7) So you know who to vote for. In the last election, the county commission candidate for our county who won the primary run-off by a landslide lost in the general election. Why? It might be because we published a story in which he admitted upon confrontation that he has a side job as an unlicensed, unbonded contractor who often doesn't get permits for his work either.
8) So you know about new rules and regulations. We tell people when the city council is putting together a city ordinance to ban yard sale signs or to make everyone who sells things to a consignment store get fingerprinted or to ban burn barrels in the city limits so it's not a surprise when the fire department shows up to tell you that you have to dump the yard waste you're in the process of burning out of the barrel or they will put it out.

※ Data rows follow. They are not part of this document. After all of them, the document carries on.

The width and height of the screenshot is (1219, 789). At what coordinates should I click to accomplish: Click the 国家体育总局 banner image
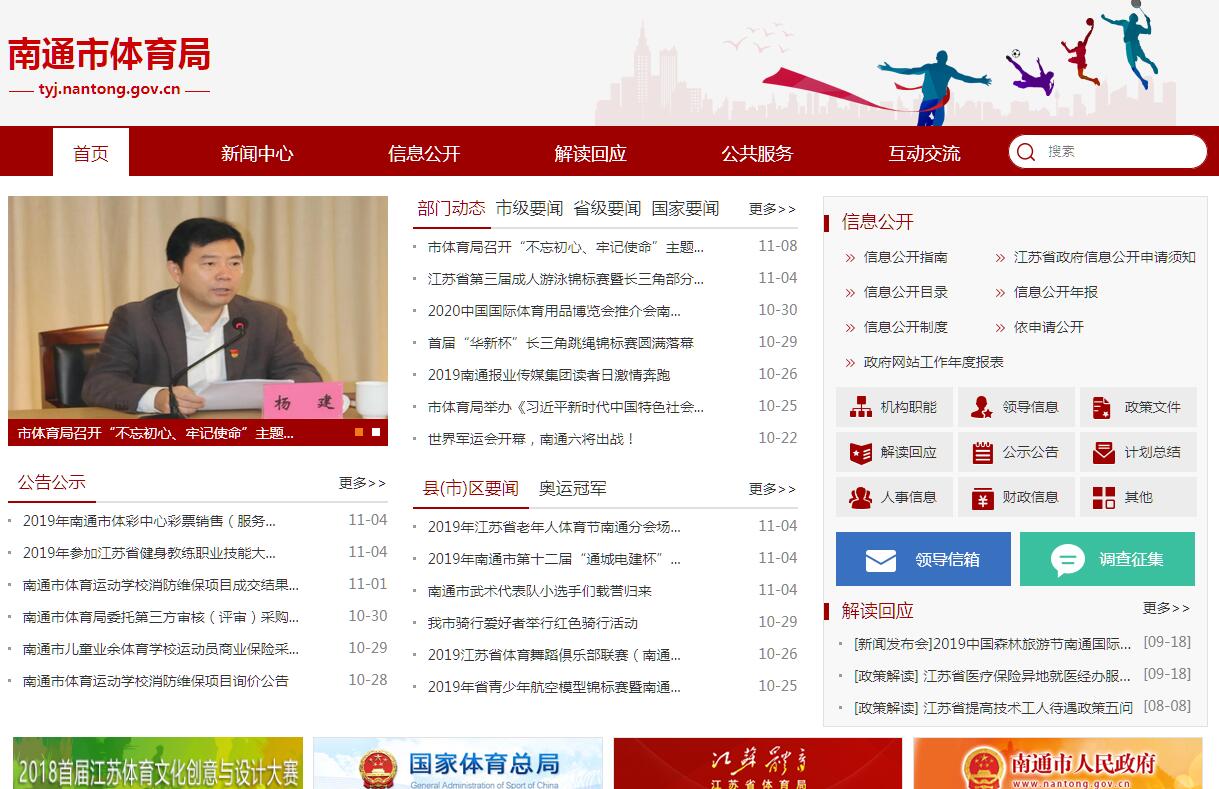458,764
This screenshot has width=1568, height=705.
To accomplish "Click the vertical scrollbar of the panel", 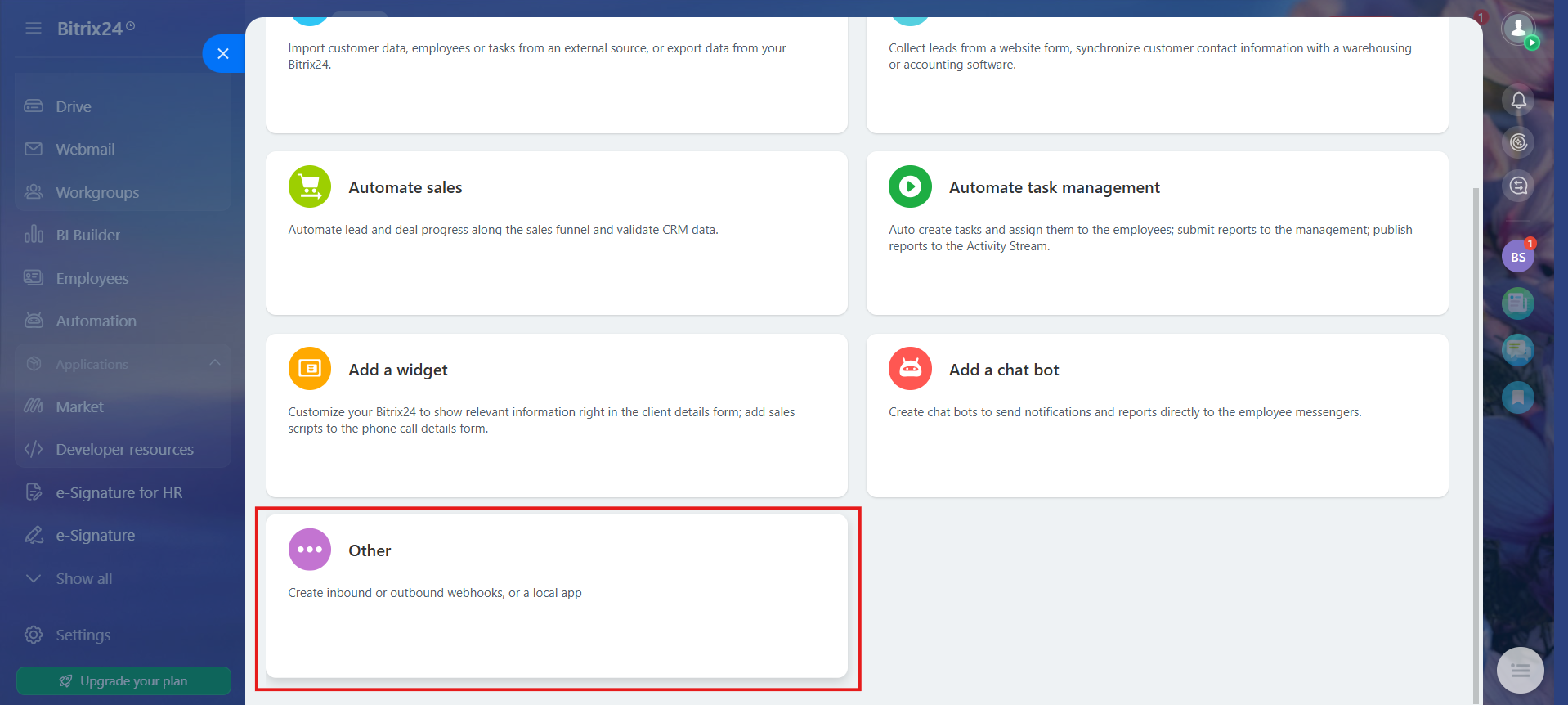I will click(x=1476, y=442).
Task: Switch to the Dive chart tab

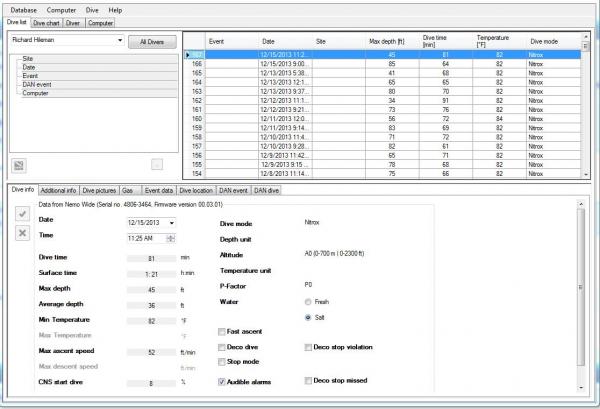Action: click(47, 20)
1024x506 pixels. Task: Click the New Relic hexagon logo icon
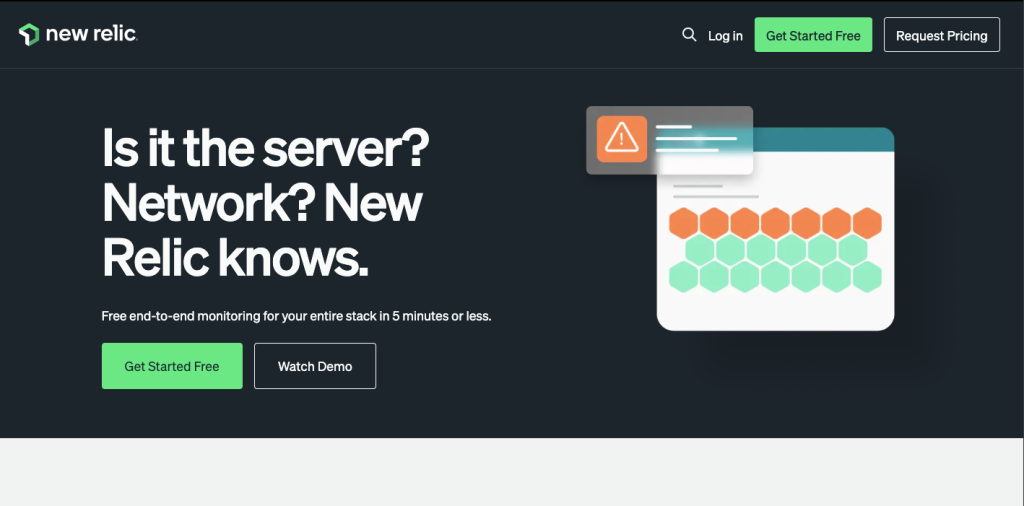point(28,35)

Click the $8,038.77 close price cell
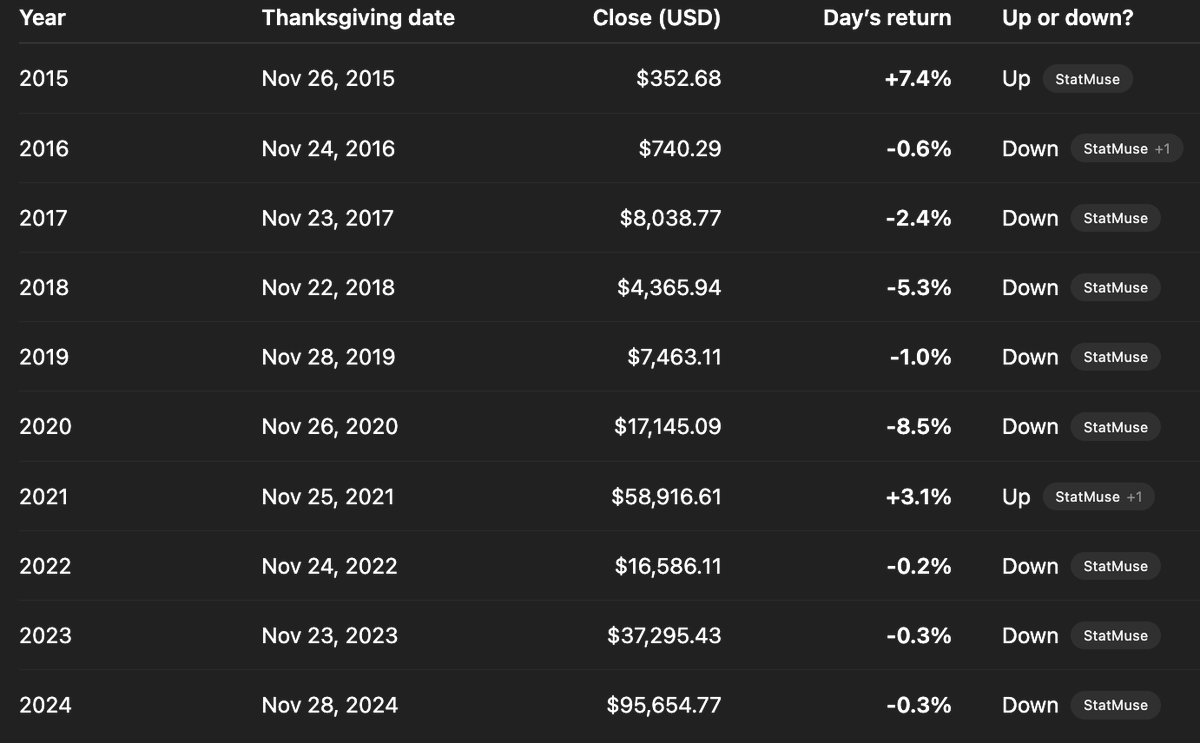point(670,218)
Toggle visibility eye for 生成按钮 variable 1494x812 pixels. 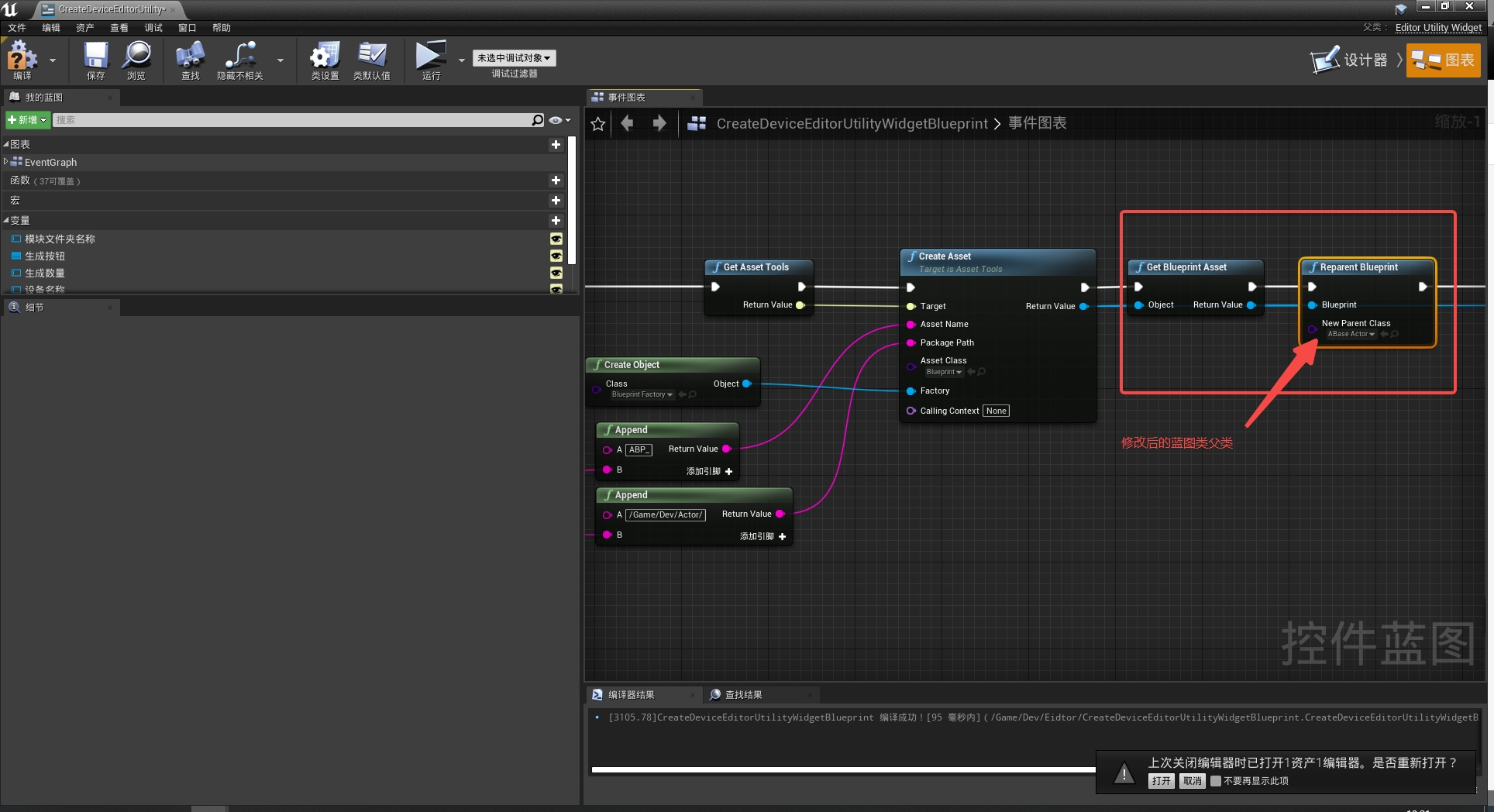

9) So you know lots of weird stories and facts to bring up when the conversation around you is dying. For example, a local farmer owns a camel and the camel loves Wheat Thins more than anything, so they're trying to get Wheat Thins to feature their camel in a commercial. If a tomb guard at the Tomb of the Unknown Soldier ever fumbles his rifle, stumbles or messes up in any other way while on duty his bags will be packed for him by the time he gets back. And the local animal control officer who just retired said one of his worst nights on the job was when a drunk guy got rushed to the hospital after being bitten by his pet cobra and the animal control guy spent the next couple of hours rounding up the rest of the poisonous snakes loose in the house.
10) So I don't have to become a public relations person.